Each constituent of a desiring life system seeks to grow in power at the expense of the others, so that when one given constituent or class of constituents pulls away, the rest are denied their power, the means to advance their natural tendency to live and flourish. We see the culmination of a state of affairs in which the powerful come to view organic life and even members of their own species as inanimate objects, a state of affairs that nature seems to detest, as demonstrated by the inherent instability of such a system throughout history.
All of that repressed energy has to go somewhere. So we have explosions, fire. We also have periods of cosmic awakening. States of being that more resemble the behavior of water, though water can be violent as well. Fela sings that "water no get enemy," and the Taoists speak of becoming like water, flowing down to the lowest places and enriching all, moving and forming in accordance with life's fluctuating matter forms. What is it about water that sustains life? It has a multitudinous form, bonds which manage to form and break but which accommodate all things.

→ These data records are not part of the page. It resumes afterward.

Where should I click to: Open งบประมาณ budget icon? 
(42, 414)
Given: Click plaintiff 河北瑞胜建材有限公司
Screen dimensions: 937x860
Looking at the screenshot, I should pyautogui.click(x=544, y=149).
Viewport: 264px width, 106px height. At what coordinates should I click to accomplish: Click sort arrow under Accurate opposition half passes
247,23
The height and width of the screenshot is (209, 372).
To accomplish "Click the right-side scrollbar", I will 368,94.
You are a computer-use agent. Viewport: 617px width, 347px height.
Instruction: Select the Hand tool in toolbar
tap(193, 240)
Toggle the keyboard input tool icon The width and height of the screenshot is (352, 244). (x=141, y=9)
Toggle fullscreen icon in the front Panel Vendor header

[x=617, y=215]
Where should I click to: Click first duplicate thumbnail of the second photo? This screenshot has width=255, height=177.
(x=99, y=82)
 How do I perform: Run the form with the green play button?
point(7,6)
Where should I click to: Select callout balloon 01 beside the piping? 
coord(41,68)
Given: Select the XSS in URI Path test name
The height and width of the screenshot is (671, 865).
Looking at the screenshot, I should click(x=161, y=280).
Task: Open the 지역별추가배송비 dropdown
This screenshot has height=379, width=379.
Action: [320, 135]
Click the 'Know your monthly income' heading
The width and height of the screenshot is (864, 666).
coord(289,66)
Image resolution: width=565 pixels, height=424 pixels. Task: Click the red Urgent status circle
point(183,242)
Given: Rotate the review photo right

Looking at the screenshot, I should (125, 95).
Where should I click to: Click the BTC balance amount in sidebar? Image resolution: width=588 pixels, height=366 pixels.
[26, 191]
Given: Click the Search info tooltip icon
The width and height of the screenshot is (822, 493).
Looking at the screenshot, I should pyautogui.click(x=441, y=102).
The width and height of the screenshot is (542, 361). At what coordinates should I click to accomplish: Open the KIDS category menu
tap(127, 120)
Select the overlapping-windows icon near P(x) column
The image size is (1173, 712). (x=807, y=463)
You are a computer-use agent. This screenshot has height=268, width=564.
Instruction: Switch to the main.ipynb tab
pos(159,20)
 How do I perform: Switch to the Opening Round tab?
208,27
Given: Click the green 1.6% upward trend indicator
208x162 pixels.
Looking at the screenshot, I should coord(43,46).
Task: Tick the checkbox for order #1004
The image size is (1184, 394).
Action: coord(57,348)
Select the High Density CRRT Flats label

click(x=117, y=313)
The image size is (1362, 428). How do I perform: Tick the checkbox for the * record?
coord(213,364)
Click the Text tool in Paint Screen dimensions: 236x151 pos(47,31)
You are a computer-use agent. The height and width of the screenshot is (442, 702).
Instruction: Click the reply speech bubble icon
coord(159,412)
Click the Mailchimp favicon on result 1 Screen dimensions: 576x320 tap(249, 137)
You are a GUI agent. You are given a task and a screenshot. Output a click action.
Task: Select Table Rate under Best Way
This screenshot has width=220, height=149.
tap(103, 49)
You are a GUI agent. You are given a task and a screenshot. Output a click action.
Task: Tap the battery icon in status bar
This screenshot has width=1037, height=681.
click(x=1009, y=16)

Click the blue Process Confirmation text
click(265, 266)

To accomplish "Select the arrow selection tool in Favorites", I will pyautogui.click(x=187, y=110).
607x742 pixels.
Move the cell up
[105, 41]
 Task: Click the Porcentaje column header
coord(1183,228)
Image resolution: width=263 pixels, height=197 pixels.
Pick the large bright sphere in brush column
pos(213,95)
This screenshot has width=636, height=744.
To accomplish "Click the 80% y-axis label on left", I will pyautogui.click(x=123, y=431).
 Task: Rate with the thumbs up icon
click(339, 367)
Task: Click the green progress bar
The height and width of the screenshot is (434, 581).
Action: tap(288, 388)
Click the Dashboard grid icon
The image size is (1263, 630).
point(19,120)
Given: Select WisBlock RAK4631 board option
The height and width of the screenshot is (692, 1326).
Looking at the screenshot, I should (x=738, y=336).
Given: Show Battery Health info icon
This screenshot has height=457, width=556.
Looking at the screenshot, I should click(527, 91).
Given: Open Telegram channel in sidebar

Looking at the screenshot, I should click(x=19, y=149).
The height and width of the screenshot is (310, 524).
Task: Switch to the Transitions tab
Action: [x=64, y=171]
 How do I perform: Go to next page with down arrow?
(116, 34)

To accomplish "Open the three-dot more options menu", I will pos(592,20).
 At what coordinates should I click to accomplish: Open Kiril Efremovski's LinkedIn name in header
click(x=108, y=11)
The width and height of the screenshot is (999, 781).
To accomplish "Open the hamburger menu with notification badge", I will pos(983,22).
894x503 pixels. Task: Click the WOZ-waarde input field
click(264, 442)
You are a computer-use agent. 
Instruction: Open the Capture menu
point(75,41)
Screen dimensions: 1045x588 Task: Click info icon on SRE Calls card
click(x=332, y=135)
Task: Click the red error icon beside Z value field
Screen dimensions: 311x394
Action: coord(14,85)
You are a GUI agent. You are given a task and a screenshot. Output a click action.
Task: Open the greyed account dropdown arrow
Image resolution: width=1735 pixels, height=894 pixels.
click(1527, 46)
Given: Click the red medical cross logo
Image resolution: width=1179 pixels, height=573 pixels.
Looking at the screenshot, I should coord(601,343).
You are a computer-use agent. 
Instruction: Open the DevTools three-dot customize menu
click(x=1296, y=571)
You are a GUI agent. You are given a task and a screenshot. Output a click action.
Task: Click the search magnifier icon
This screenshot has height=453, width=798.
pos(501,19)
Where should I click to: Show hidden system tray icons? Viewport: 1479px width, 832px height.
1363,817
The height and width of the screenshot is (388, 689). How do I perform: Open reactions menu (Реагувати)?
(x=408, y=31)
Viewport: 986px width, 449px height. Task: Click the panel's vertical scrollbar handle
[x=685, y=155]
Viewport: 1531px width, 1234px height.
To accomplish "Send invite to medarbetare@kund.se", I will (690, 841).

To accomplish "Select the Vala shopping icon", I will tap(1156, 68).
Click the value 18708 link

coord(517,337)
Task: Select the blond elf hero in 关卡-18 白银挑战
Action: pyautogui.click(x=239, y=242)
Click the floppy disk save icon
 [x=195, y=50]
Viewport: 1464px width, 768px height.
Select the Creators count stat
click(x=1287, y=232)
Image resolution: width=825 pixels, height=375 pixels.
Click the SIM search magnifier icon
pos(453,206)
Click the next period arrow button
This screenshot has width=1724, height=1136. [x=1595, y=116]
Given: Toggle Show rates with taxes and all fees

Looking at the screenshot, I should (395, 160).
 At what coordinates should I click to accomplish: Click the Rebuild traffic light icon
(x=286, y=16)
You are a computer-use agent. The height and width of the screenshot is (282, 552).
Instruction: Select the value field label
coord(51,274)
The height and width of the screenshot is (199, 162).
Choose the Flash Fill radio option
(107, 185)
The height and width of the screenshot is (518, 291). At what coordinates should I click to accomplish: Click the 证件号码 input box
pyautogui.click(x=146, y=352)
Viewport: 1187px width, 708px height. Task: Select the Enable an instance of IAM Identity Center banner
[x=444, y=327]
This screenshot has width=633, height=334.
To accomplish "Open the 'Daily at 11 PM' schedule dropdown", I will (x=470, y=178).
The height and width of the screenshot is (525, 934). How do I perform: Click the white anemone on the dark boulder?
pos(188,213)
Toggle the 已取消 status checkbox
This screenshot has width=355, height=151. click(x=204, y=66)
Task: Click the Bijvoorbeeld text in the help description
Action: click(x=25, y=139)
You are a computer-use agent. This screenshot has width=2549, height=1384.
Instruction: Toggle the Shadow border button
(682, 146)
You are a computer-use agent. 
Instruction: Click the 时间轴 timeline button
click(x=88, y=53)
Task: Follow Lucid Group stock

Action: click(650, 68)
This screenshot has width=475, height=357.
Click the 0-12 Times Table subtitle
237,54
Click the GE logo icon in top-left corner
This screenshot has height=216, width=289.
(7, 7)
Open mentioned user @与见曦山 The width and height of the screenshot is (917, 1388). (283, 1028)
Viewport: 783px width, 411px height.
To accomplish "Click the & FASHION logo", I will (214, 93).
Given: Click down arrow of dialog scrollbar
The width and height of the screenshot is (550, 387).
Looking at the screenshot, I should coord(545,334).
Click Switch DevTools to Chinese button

Water attaches, but then lets go just as easily, flowing in all directions, curving around formations of earth and rock. In the same way, Buddhists speak of letting attachments go. Of letting one's desires, one's enjoyment flow where it will, as opposed to be being concentrated in an immovable end - something that of course is not evil on its own, but which causes grief in excess and gratuity.
And so what is it about the psyche which allows it to behave - in relation to its environment and peers - like so many natural forces like fire and water? What is it that determines such things?
We can have fire or we can have water, though we are more likely to have both. More on this theme when I can treat it with better clarity.